Fundgrube – Theo Sommer: Eine Demokratie von Duckmäusern?



Verfassungstreue und Gesinnungsschnüffelei

Bildet sich unser liberaler Rechtsstaat allmählich zum schnüffelnden, überall Unheil und Bedrohung witternden Obrigkeitsstaat zurück? Entwickelt sich in der Bundesrepublik ein neuer Metternich-Geist, diesmal auf die Radikalenbeschlüsse von Bund und Ländern gestützt wie vor 125 Jahren auf die Karlsbader Beschlüsse, aber ebenso komplett mit Kommissionen gegen staatsgefährliche Umtriebe, politischer Überwachung der Hochschulen und staatlich geförderter Duckmäuserei? Ist gar ein westdeutscher McCarthyismus im Entstehen?

Neuerdings ist es nicht nur die Linke im Lande, die derlei Fragen stellt, auch nicht bloß die liberale Mitte. Selbst gestandene Konservative machen sich inzwischen Gedanken über eine Staatspraxis, deren theoretische Fundierung ganz erleuchtend wirkt, deren bürokratischer Vollzug jedoch zu schwersten Bedenken Anlaß gibt. Etwa in Baden-Württemberg, wo inzwischen Hochschullehrer aller neun Universitäten, in einigen Fällen sogar deren Senate, ganz offiziell vor der gegenwärtigen Handhabung des Erlasses über die Pflicht zur Verfassungstreue im öffentlichen Dienst gewarnt haben. "Es sollte eine bittere historische Erfahrung gerade in Deutschland gelehrt haben", hieß es in der von Konstanz ausgehenden Erklärung der Hundert, "daß die Bedrohung einer verfassungsmäßigen demokratischen Grundordnung auch von staatlichen Bürokratien ausgehen kann."

Die protestierenden Professoren bestreiten dem Staat nicht das Recht, ja die Pflicht, alle Leute, die sich nicht auf den Boden des Grundgesetzes stellen, dem öffentlichen Dienst fernzuhalten oder aus ihm zu entfernen.
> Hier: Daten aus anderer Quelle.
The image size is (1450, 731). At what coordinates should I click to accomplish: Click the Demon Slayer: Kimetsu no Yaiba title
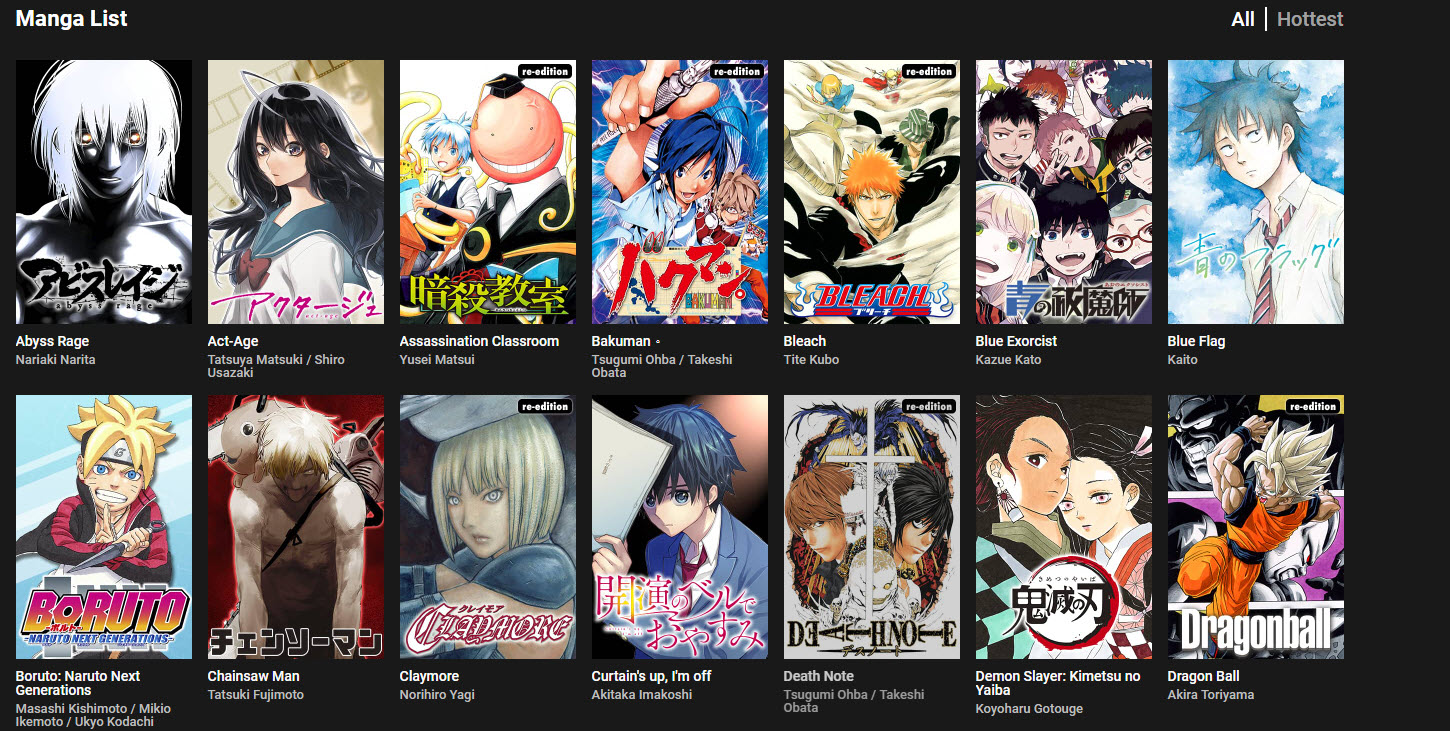pos(1058,683)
Aber sie sehen mit Besorgnis, wie die Praxis der Überwachung, Ausforschung und Beurteilung sich zu einer Art von Gesinnungs-TÜV zu verdichten droht, der zum Schutze des demokratischen Staates die demokratischen Grundrechte und Basisnormen aushöhlt, ein Klima der Angst schafft und bürgerliche Duckmäuserei züchtet.

Mag sein, daß niemand dies will. Aber wenn es nicht ungewollt dahin kommen soll, ist es höchste Zeit, die Gefahren zu erkennen, die unserer Demokratie von denen drohen, die sie mit obrigkeitlichem Perfektionismus schützen wollen, und die Schnüffelei auf das absolut notwendige Mindestmaß zu’beschränken. Am Beispiel Baden-Württembergs, dessen Landesregierung den Radikalen mit außergewöhnlicher Konsequenz nachstellt (und ja auch im Bundesrat einen eigenen, besonders scharfen Gesetzentwurf eingebracht hat), lassen sich diese Gefahren am leichtesten verdeutlichen.


mehr:
- Eine Demokratie von Duckmäusern? (Theo Sommer, Zeit, 13.06.1975 – Registrierung erforderlich)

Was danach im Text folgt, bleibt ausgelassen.